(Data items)
'''

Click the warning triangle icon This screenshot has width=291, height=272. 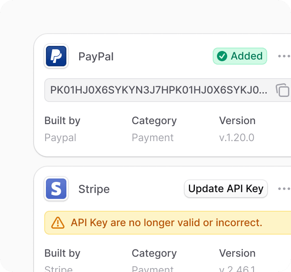[58, 223]
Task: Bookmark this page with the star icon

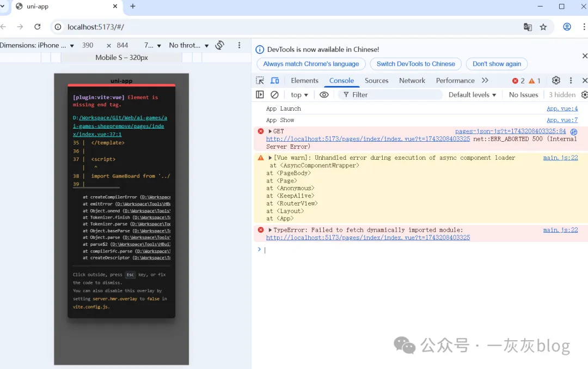Action: 543,27
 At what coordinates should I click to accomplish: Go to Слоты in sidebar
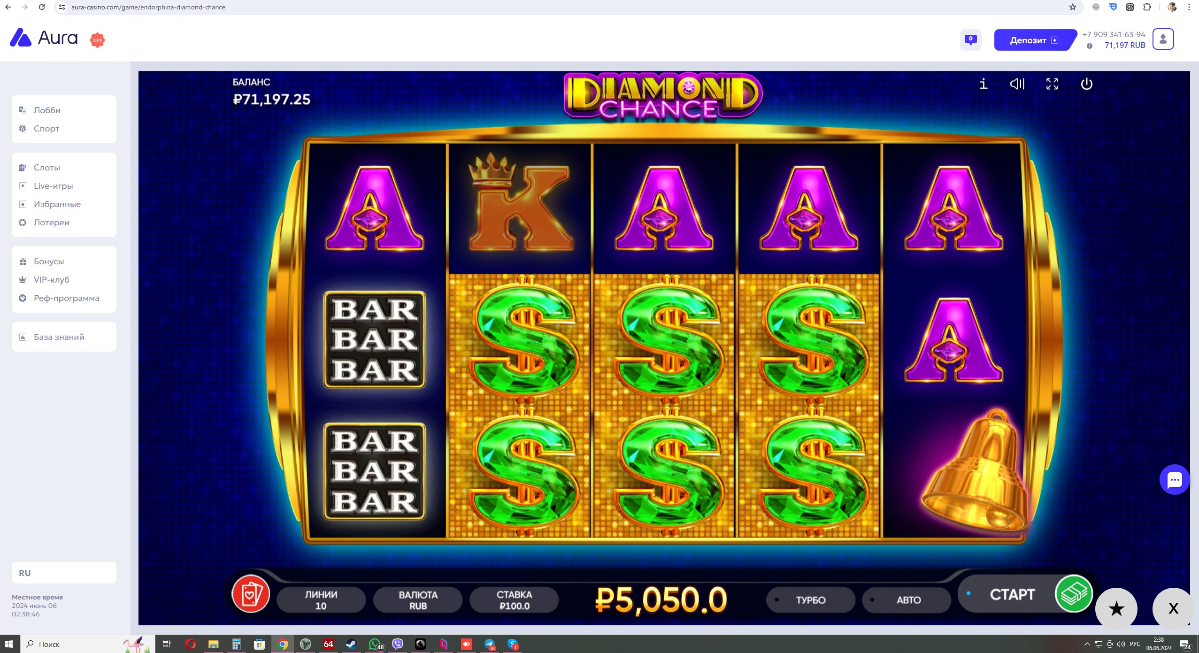point(46,168)
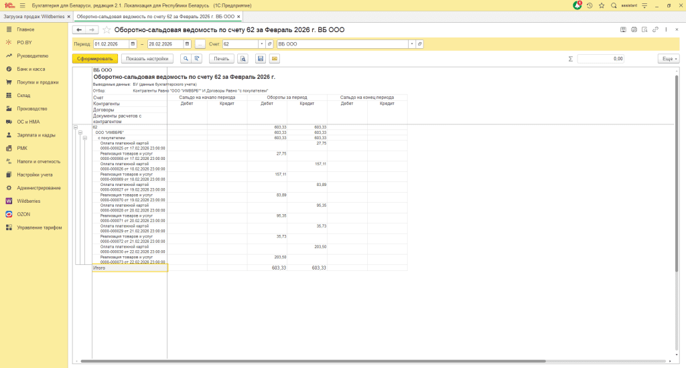This screenshot has width=686, height=368.
Task: Collapse the account 62 group
Action: point(76,127)
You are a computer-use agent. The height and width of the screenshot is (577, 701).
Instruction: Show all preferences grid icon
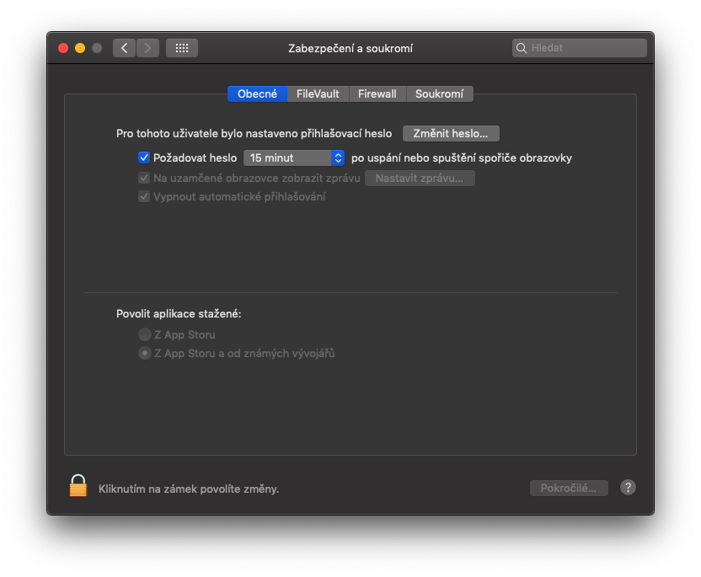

'''

* TASK TO CARRY OUT *
Each line from the one holding "Task: Bookmark this page with the star icon" through the final line of the data needs to be transcribed exactly. Include both ends, skip the pictures, and add nothing.

* THE COMPLETED TASK *
Task: Bookmark this page with the star icon

Action: 543,27
 At what coordinates should I click to accomplish: Go to Слоты in sidebar
point(46,168)
This screenshot has width=686, height=368.
Task: Collapse the account 62 group
Action: point(76,127)
You are a computer-use agent. The height and width of the screenshot is (577, 701).
Instruction: Show all preferences grid icon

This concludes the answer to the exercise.